**Given passage**
The day-long symposium features performative activations, visual art offerings, and public conversation and engagement with a range of artists, curators, and scholars including A.K. Burns, Jack Halberstam, Ryan McNamara, Felipe Ribeiro, and Avgi Saketopoulou, and more to-be-announced, along with performances by lab participants who will join Rosenblit and Aughterlony in their research, including Effie Bowen, devynn emory, Raja Feather Kelly, Stephen Morrison, Connor Voss, Joseph Wegmann, and Colin Self.
This program is an extension of a Spring 2025 Technical Residency with Jen Rosenblit and Simone Aughterlony in March 2025.
Accessibility note: The Invisible Dog Art Center can be accessed via a ramp upon request. Please note the restroom is not ADA accessible.
SYMPOSIUM SCHEDULE
12–12:45 PM | Caroline Dionne and Felipe Ribeiro
Caroline Dionne and Felipe Ribeiro share research and conversation.
Caroline Dionne: In Plain View
Caroline Dionne offers insights from In Plain View, a reflection on the transformation of Freshkills from landfill to landscape, where she explores the convergence of contemporary art and environmental awareness, emphasizing the fragile balance between nature and human impact. Through a series of immersive works, Dionne encourages the audience to contemplate on community, aging, decay, and ruin through the environmental repercussions of modern society.
Felipe Ribeiro: Revolving Actions
Undoing becomes the operative concept for Revolving Actions, a series of site-specific performances developed since 2018. The actions happen in three historical sites, equidistant 1000 kilometers from one another, which mark a triangle in the map of Brazil. At first, studies of movements and compositions of soils subjects the performer’s body to enduring situations of physical instability, which then expands into a non-leading power of agency.
1–2 PM | Jack Halberstam: Unworlding: Anarchitecture After Everything
Empires have often been described in terms of a rise and a fall, a glorious era and an ignominious defeat. This way of describing power, inevitably, allows for mythologies of a once great era that was here but has now gone…but could rise again. In this talk, Unworlding: Anarchitecture After Everything, Jack Halberstam will push back on the model of rising and falling and stay with decline, collapse, ruination. The answer to ruination, moreover, lies less in repair and more in destitution. He will offer a destituting logic for trans bodies, for city spaces and for political futures. We will not look back longingly for a time past but nor will we scan ahead for a better future. Instead, through art works focused on unbuilding, unmaking and precarity, we can think together about our decline and how to embrace it.

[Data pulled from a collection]
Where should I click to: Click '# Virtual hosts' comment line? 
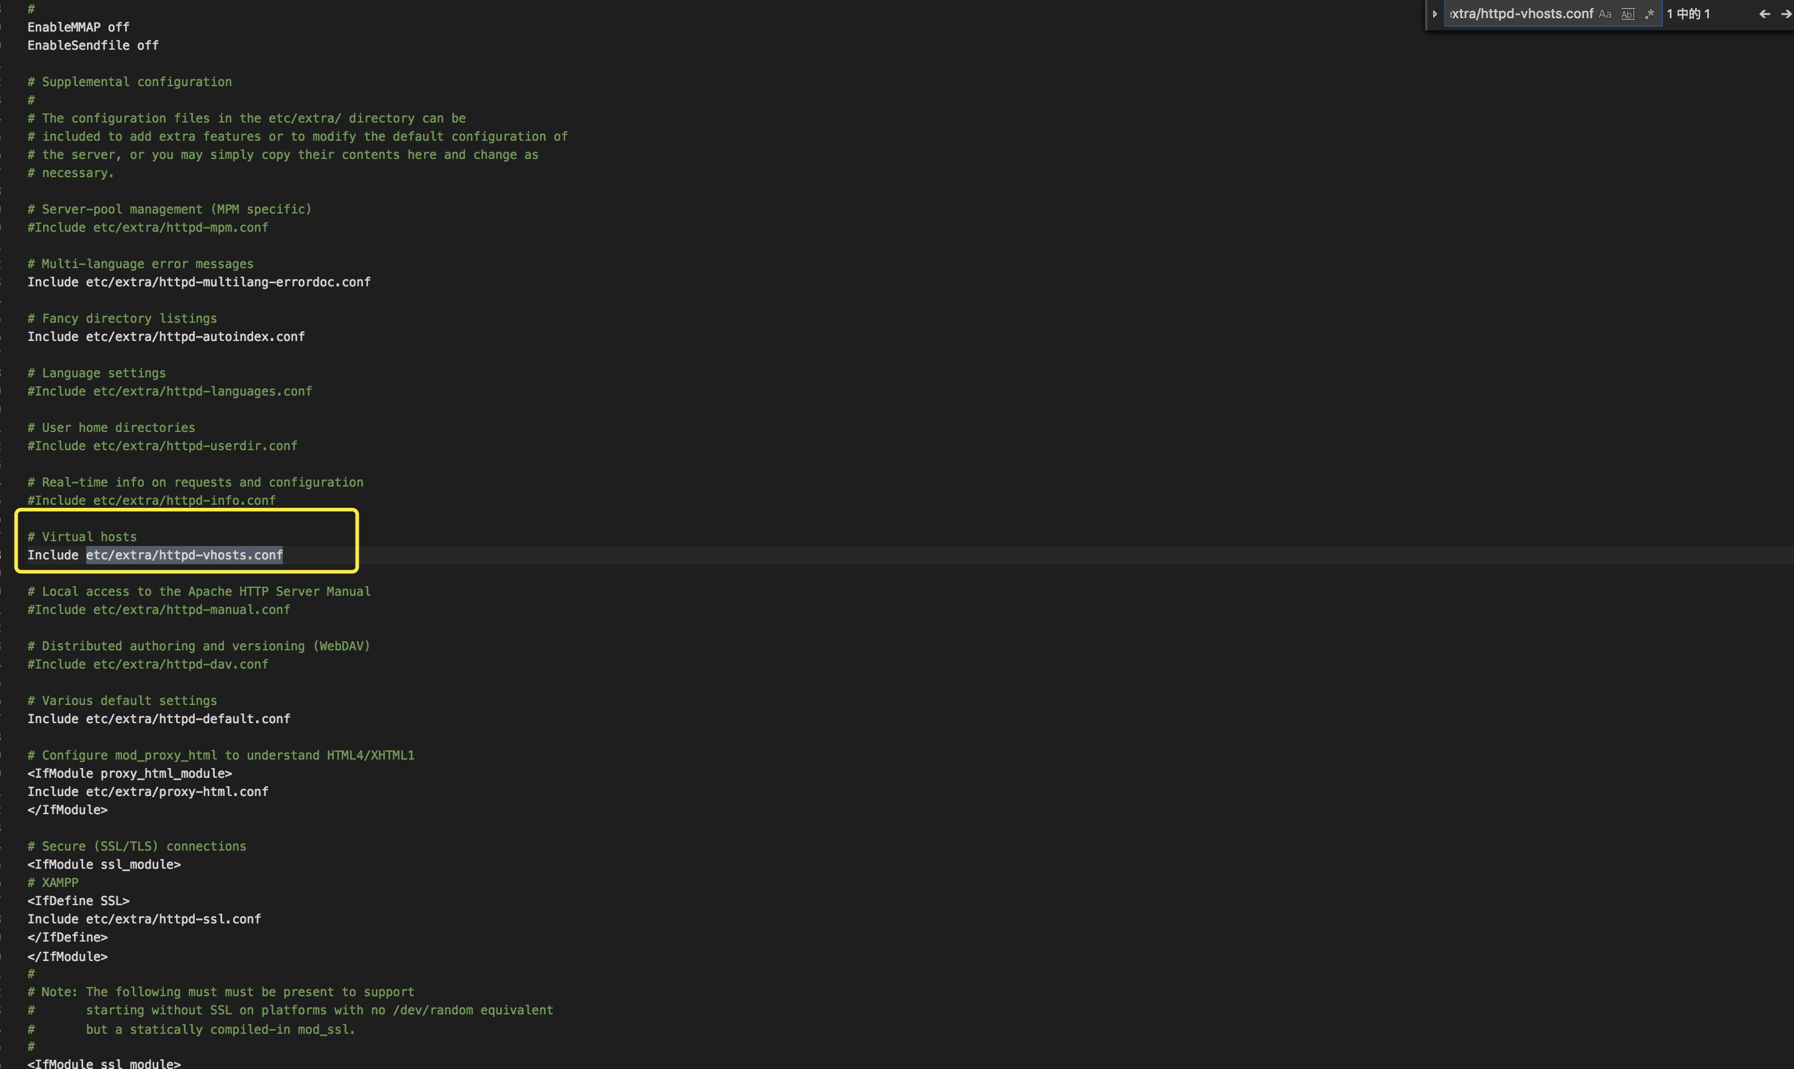[x=82, y=537]
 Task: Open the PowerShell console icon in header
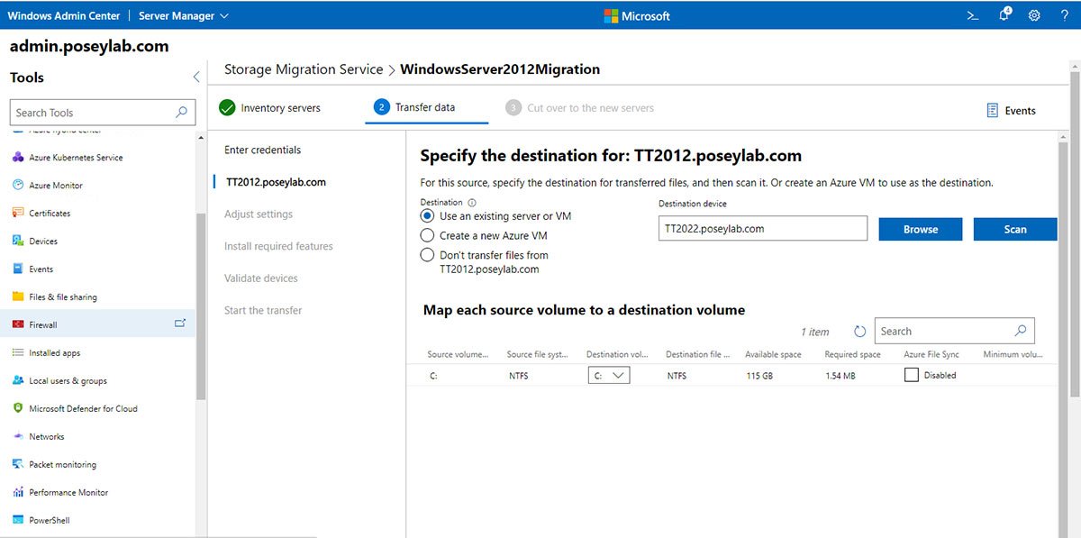tap(973, 15)
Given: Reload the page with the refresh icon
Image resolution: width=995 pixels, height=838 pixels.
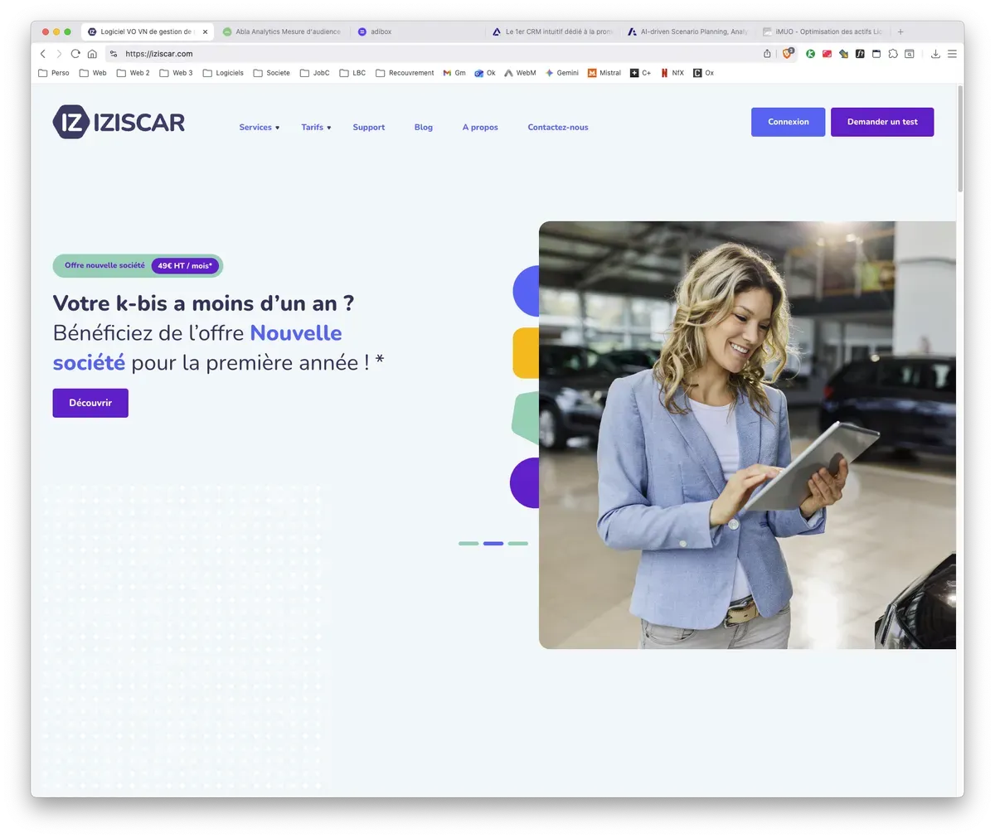Looking at the screenshot, I should [x=75, y=54].
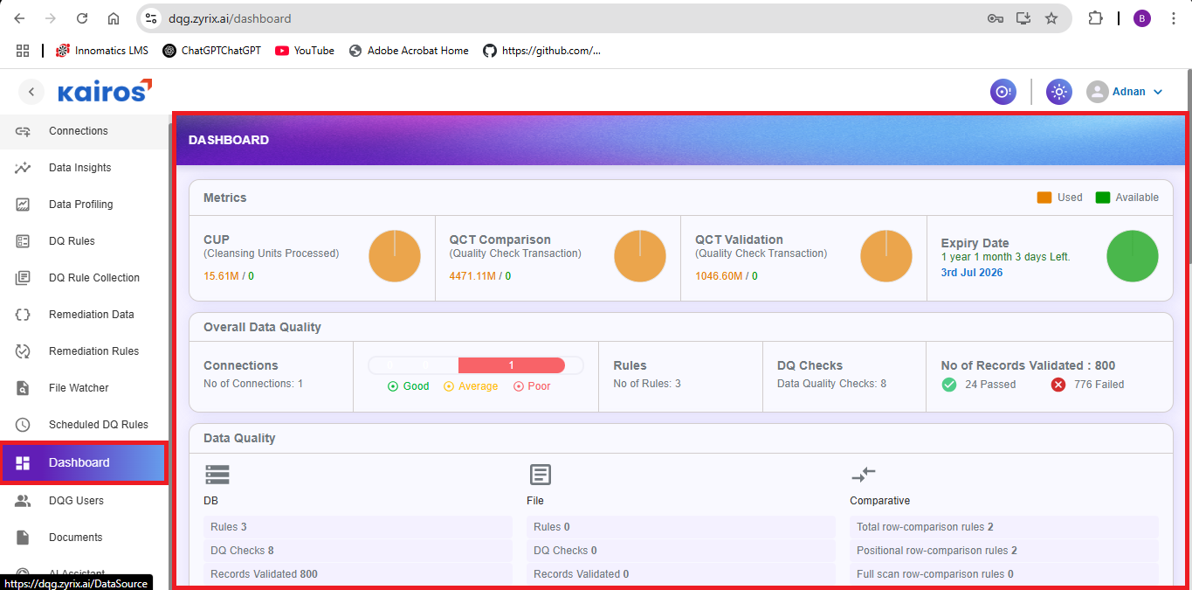Open Chrome's three-dot menu
Screen dimensions: 1192x590
pos(1173,18)
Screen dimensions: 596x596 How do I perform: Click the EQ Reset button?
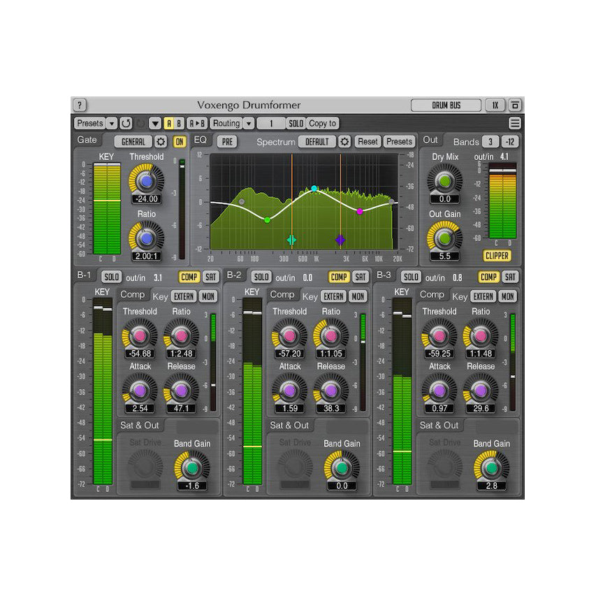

**Goal 1**
According to the symposium announcement, in which month and year was the Technical Residency with Jen Rosenblit and Simone Aughterlony held?
**Goal 2**
Write out the records word for word, starting at the line that contains "Given: Reload the page with the refresh icon" and ending at the end of the records, with both ends included. Leave the pictures out.
The announcement and the records have no connection to each other.

**Full solution 1**
March 2025.

**Full solution 2**
Given: Reload the page with the refresh icon
Image resolution: width=995 pixels, height=838 pixels.
Looking at the screenshot, I should [x=75, y=54].
Open Chrome's three-dot menu
Screen dimensions: 1192x590
pos(1173,18)
Screen dimensions: 596x596 How do I perform: Click the EQ Reset button?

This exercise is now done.